**Text block:**
Thankfully, it’s not too late to make Christmas merry and bright. The four-gift rule is here to rescue parents this holiday season. If you haven’t heard about the four-gift rule, let me fill you in. Grab yourself a cup of cheer and listen up.

The four-gift rule became popular a few years ago. The premise is that each of your kids receives four gifts from you at Christmas. Gift one is something your child wants. You might be thinking, don’t they want everything? My kids, and maybe yours too, have circled almost every item in the Target toy catalog. The first item we should get — if we can find it and our budget allows — is that one thing they have been talking about for months.

Now, there’s a lot parents can’t get their hands on right now due to budget constraints, shipping delays, or product shortages. Prompt your child to tell you several things they want this year. If they’re old enough, explain why you need them to prioritize and give you options. If you will definitely not be getting them a certain item, say the absolutely impossible-to-find Gabby’s Dollhouse, give your child a heads up prior to Christmas morning. Better to break their heart now than on December 25th.

The second item you will be finding is something your child needs. This is every parent’s dream come true, by the way. If your kiddo is only wearing mismatched socks due to losing so many, you’re going to be buying your child new socks in their favorite cozy style. Maybe your child needs a new beanie, a lanyard for their mask, or a budget-friendly pair of headphones. Whatever the item is, keep in mind what their preferences are.

Next up is something your child wears—and we’re not talking about learning to knit a hideous, itchy sweater (ahem, Great Aunt Judy). Maybe your child could use a new pair of pajamas, or a hoodie for school. The nice thing about the “wear” item is that we know our child will use it. You can get as creative as you want. Maybe it’s a new pair of basketball shoes, or it could be as simple as tech-friendly gloves.

Finally, the last item in the four-gift rule is something to read. Think outside the box on this one. Options include a magazine subscription, a comic book, or a “coffee table” book of art or luxury cars. “Something to read” isn’t limited to a chapter or picture book—though those are both really great, too. Many bookstores have a bargain section where you can find interesting books for reduced prices, or hit up a used book store.

The beauty of the four-gift rule is that not only is it budget-friendly, meaning it helps limit how much you fork over, but it also promotes equity among the kids. How many times have we worried about Christmas morning being unfair? When the gifts are limited to just four — and in the same categories — there’s not as much to worry or complain about.

If you can keep the four gifts for each child around the same budget, even better. However, this isn’t always necessary. Older kids tend to want more expensive items. You can balance that with younger kids who have little to no concept of how much something costs — and you can drop less dough on their gifts.

Maybe you can afford to buy your kids a stack of gifts, but you just don’t want to. My kids get tons of gifts from their grandparents, cousins, and their aunts and uncles already. We certainly don’t feel like our kids are missing out when we stick to the four-gift rule. In the case of the holidays, sometimes less really is more. A few carefully selected gifts can be more meaningful than a mountain of “meh” gifts — no matter how much was spent on them.

If buying for your partner is too overwhelming, guess what? Yes, the four-gift rule can save the day. If your partner is working from home, house slippers and some flavored coffee, plus a book and something they need, might just be the way to go. (I don’t know about you, but we can’t ever have too much coffee.) As adults, we can get pretty pumped about a new phone charger.

Don’t forget about those holiday stockings, either. That’s where families can really blow their holiday budgets. We tell ourselves we’re just buying “a few more” stocking stuffers, but that can add up — fast. You can apply the four-gift rule to stockings. A graphic tee (something to wear) can be rolled up and placed in the stocking. You can replace the something to read with something to eat — that is, a favorite snack or king-size candy bar.

The worst part of the post-holiday blues is the long, winter days and the credit card bill that arrives in January. By applying the four-gift rule to our family holiday gift buying, we can drastically cut down on the excess spending (and stuff). With Christmas just a mere two weeks away, the four-gift rule will save you time—leaving you with some precious minutes to binge Netflix while you wrap.

**Dataset excerpt:**

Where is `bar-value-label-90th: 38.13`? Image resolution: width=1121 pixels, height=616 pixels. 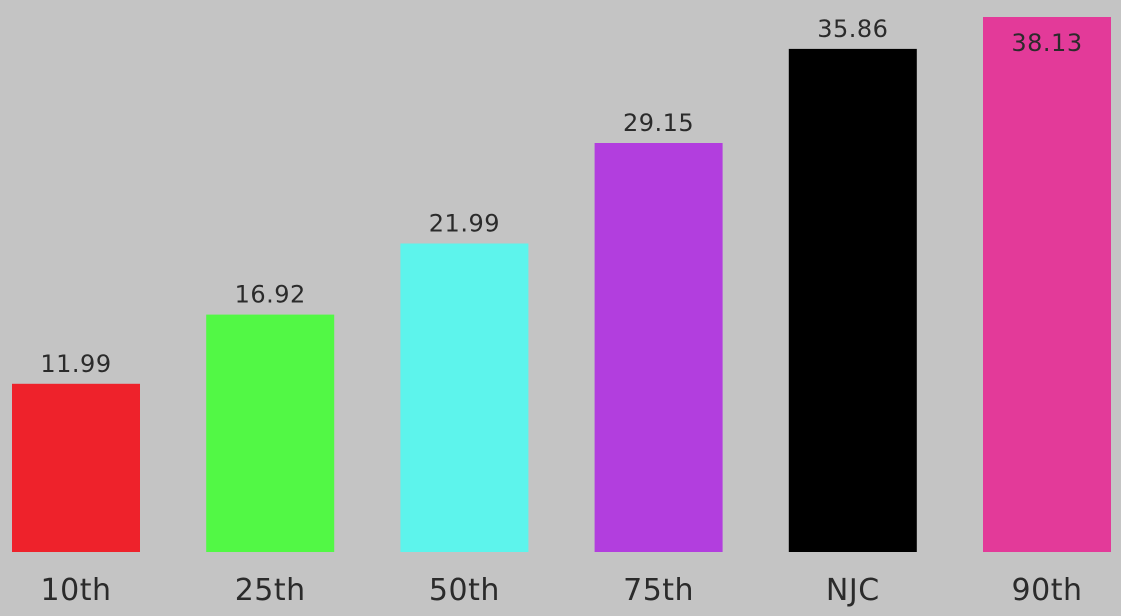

**Requirement:** Name the four kinds of gifts each child gets under the four-gift rule, as described in the article about that rule.

**Result of the task:**
- Something your child wants
- Something your child needs
- Something your child wears
- Something to read